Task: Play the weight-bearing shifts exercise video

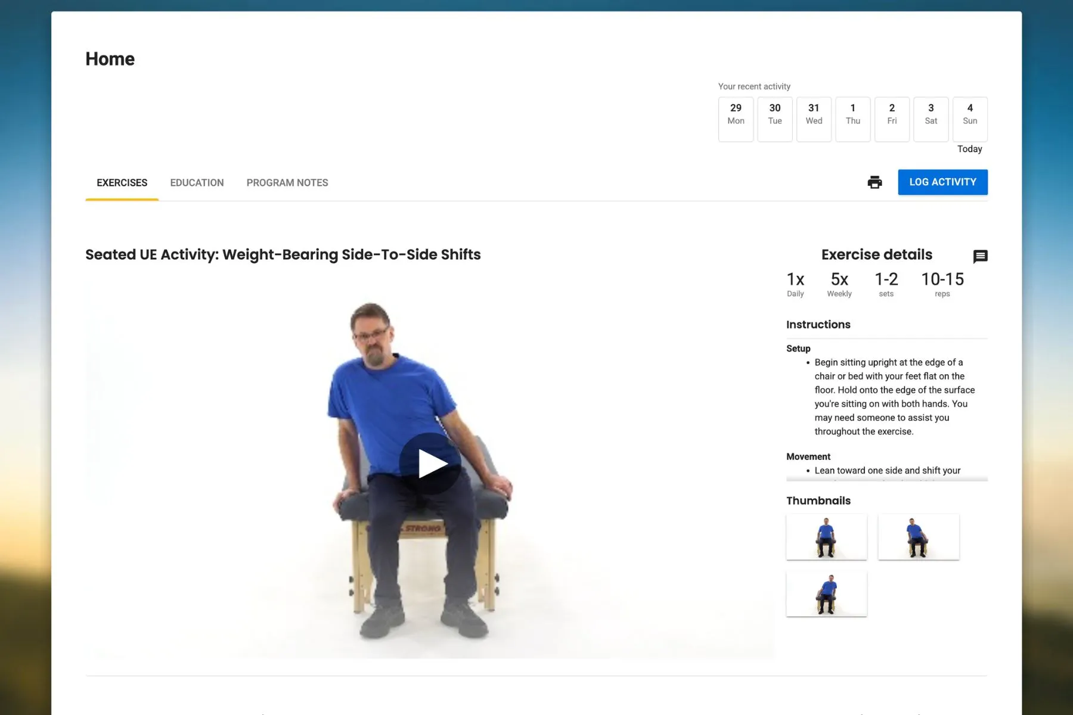Action: coord(430,464)
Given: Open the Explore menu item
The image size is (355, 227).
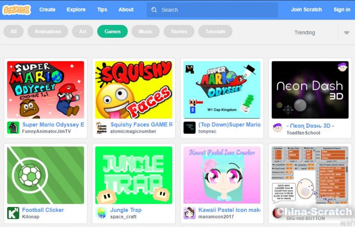Looking at the screenshot, I should point(76,9).
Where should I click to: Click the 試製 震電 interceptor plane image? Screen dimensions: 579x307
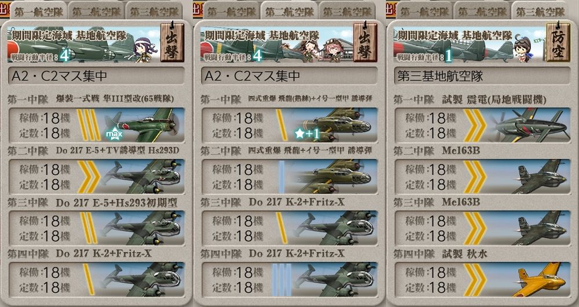coord(529,125)
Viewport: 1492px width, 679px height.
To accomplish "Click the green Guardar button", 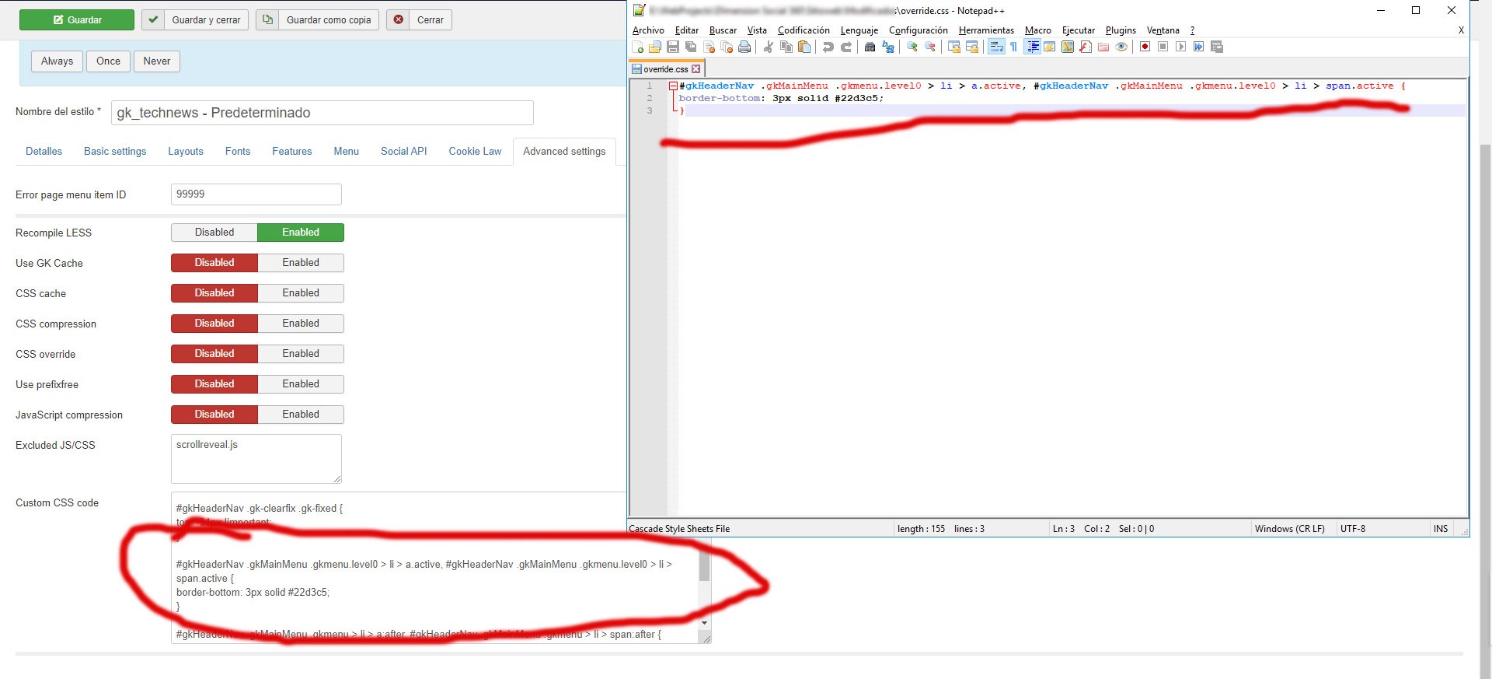I will pos(77,20).
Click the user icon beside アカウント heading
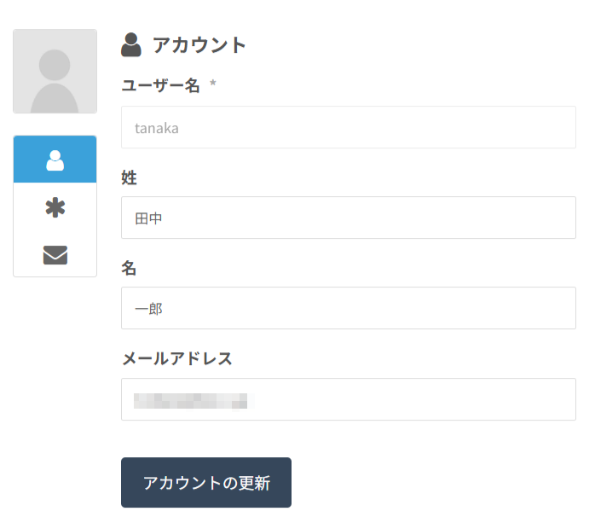 pos(131,44)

|---|

■ **Work request**: No pictures belong in the answer, only the lines from the top of the listing through the line containing "Viewport: 1492px width, 679px height.", repeated word for word.

■ **Result for this exercise**:
Task: Play the weight-bearing shifts exercise video

Action: coord(430,464)
Given: Open the Explore menu item
The image size is (355, 227).
Looking at the screenshot, I should point(76,9).
Where should I click to: Click the 試製 震電 interceptor plane image? Screen dimensions: 579x307
coord(529,125)
Viewport: 1492px width, 679px height.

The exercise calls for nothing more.